--- ENTRIES PROVIDED ---
__________

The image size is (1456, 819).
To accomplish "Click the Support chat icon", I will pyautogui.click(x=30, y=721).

__________

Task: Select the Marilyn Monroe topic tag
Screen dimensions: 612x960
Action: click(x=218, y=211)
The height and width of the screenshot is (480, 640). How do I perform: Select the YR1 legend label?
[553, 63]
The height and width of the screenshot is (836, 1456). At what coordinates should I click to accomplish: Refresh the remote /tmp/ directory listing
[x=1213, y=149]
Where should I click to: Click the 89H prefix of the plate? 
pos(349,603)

__________

--- WHAT TO WORK ON ---
Change "Support" to "Help" in everything from the line containing "The image size is (1456, 819)." down to the line containing "will pyautogui.click(x=30, y=721).", and write those lines out again with nothing else altered.

--- OUTPUT OF THE EXERCISE ---
The image size is (1456, 819).
To accomplish "Click the Help chat icon", I will pyautogui.click(x=30, y=721).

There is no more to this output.